Chinese Provinces I Visited
By Jian Shuo Wang on 2012-05-31 21:50 · TravelXiaoliang wrote that majority of people in Israel visited 12 countries before age of 35. Let me count how many Chinese provinces I visited.
Heilongjiang
Harbin. I visited there as interviewer when we went there to recruit from Harbin University of Science and Technology
Liaoning
Dalian. Visited there many times for business, and jus for tour.
Beijing
Visited this city for at least 30 times. The most frequently visited city other than my home city.
Shandong
Jinan once, Qingdao for many times, all for tour, and Yantai once, Weihai once.
Jiangsu
All the major cities like Suzhou, Nanjing, Changzhou, Wuxi, Huzhou… I always wanted to visit Yangzhou
Shanghai
This is where I set my home at.
Zhejiang
Hangzhou, Shaoxing, Ningbo, Zhoushan…
Fujian
Quanzhou, Fuzhou, Xiamen for many times, because of the Drum Wave Island.
Guangdong
Guangzhou, Shenzhen for many times.

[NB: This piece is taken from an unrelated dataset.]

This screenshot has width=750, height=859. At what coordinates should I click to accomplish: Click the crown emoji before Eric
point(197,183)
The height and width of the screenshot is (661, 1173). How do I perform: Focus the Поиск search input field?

But not other cities.
Guangxi
Guilin - the traditional tourism city
Yunnan
Lijiang
Hainan
All the major cities, and stayed for at least one night in each city during our around Hainan tour in one spring festival: Haikou, Sanya, Qionghai, Dongfang… Sanya is my favorite beach destination, and I have been there for almost 10 times.
Sichuan
Chengdu - for many times
Anhui
Hefei. Just once.
Jiangxi
Nanchang for a brief night to attend a company party of Microsoft
Henan
My home town. I visited most of the cities for many times: Zhengzhou, Luoyang, Kaifeng, Nanyang, Pingdingshan, Xinyang, Anyang…
Shaanxi
My other hometown - Xi’an, Tongchuan.
Hunan
Changsha, and Loudi.
Hubei
Wuhan - visited their to deliver a course for software park once.

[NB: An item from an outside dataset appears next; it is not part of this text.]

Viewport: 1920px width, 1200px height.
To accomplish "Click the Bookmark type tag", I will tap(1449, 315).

Provinces I have never visited are:
Jilin
Xinjiang
Ningxia
Inner Mongolia
Tibet
Qinghai
Tianjin
Shanxi
Guizhou
Hebei
Chongqing
Taiwan
Gansu
How about you?
P.S. Passing by in a train or plane or bus means I nerver visited. P.S 2. Transit airplane or visit without a night stay does not count for “visited”. How about you?
8 Comments
You can study the history and learn the facts, and then you can form your own option on the subject (Assuming you are not been biased).
At the same time, all of Taiwanese I know don't consider themselves as Chinese-Chinese (as PRC Chinese). Obviously, they have the Chinese heritage, as it can happen with Singaporean-Chinese, Malaysian-Chinese, Thai-Chinese and so on, but not the feeling of belonging to the PRC.
I live in Shanghai, but visited Taiwan many times, and it is quite enriching to see the differences between Mainland and Taiwan: in some aspects, you can even say that Taiwan is more "Chinese" than the Mainland, as you can see more clear examples of what is traditional Chinese culture than in a city like Shanghai.
I am not Chinese nor Taiwanese, so this is my view as an outsider, without any consideration to politics or nationalism. Hope it helps
I believe, sooner or later, Taiwan will be returned to the motherland.